1. Volume of the cylinder:
The formula for the volume of a cylinder is:
\[ V_{\text{cylinder}} = \pi r^2 h \]
where:
- \( r \) is the radius
- \( h \) is the height
Given:
- \( r = 1 \) mm
- \( h = 4 \) mm
\[ V_{\text{cylinder}} = \pi (1, \text{mm})^2 (4, \text{mm}) = \pi (1) (4) = 4\pi, \text{mm}^3 \]
Using \( \pi \approx 3.14 \):
\[ V_{\text{cylinder}} = 4 \times 3.14 = 12.56, \text{mm}^3 \]
2. Volume of the hemisphere:
The formula for the volume of a hemisphere is:
\[ V_{\text{hemisphere}} = \frac{2}{3} \pi r^3 \]
Given:
- \( r = 1 \) mm
\[ V_{\text{hemisphere}} = \frac{2}{3} \pi (1, \text{mm})^3 = \frac{2}{3} \pi (1) = \frac{2\pi}{3}, \text{mm}^3 \]

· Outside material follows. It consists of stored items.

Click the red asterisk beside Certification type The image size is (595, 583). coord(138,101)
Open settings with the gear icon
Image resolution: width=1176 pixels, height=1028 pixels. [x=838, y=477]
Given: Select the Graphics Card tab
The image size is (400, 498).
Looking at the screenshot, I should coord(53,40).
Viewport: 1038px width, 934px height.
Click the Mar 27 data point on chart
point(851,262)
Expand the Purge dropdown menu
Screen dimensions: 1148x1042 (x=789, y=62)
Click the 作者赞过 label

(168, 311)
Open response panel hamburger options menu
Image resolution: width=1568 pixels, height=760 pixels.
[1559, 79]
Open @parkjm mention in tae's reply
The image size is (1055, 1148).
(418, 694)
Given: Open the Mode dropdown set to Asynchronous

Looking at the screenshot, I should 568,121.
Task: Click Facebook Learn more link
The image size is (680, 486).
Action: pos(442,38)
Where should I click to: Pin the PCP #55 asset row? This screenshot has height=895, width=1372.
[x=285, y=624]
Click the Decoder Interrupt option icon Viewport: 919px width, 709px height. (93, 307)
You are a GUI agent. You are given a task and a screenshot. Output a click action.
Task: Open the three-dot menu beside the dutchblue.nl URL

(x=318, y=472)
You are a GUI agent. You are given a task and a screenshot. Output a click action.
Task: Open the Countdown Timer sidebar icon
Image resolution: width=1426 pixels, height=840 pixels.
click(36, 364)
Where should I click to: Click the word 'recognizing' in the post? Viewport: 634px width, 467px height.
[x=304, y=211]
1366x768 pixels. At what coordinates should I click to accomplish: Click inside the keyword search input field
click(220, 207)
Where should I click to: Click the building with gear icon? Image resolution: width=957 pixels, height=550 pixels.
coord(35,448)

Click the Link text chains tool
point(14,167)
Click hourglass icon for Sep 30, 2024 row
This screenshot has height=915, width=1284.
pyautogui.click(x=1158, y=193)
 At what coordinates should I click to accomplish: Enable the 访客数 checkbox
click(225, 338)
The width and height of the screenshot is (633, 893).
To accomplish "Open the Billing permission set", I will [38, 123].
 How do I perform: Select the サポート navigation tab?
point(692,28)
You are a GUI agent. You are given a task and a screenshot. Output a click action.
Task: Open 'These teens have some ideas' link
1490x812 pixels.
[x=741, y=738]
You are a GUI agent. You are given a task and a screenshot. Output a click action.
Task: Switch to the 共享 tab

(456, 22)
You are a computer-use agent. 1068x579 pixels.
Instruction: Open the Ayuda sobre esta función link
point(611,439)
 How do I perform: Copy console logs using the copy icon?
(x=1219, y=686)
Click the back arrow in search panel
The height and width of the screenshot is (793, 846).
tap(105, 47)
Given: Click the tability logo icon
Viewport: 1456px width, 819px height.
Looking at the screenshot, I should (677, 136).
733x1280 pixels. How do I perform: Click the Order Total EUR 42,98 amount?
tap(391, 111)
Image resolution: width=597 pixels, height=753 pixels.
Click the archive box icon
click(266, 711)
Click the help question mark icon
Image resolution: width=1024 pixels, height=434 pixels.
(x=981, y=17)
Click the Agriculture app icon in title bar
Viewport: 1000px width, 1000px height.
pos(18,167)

Using \( \pi \approx 3.14 \):
\[ V_{\text{hemisphere}} = \frac{2}{3} \times 3.14 \approx 2.0933, \text{mm}^3 \]
3. Total Volume:
Now, add the volume of the cylinder and the hemisphere to get the total volume of the filling:
\[ V_{\text{total}} = V_{\text{cylinder}} + V_{\text{hemisphere}} = 12.56, \text{mm}^3 + 2.0933, \text{mm}^3 \approx 14.6533, \text{mm}^3 \]
4. Cost of the gold:
Now, to calculate the cost:
The cost of dental gold is \( 94 \) dollars per cubic millimeter.
\[ \text{Cost} = V_{\text{total}} \times \text{cost per mm}^3 \]
\[ \text{Cost} = 14.6533, \text{mm}^3 \times 94, \text{dollars/mm}^3 \approx 1378.88, \text{dollars} \]
Final Answers:
- Volume of the filling: \( \approx 14.6533 , \text{mm}^3 \)
- Cost of the gold for the filling: \( \approx 1378.88 , \text{dollars} \)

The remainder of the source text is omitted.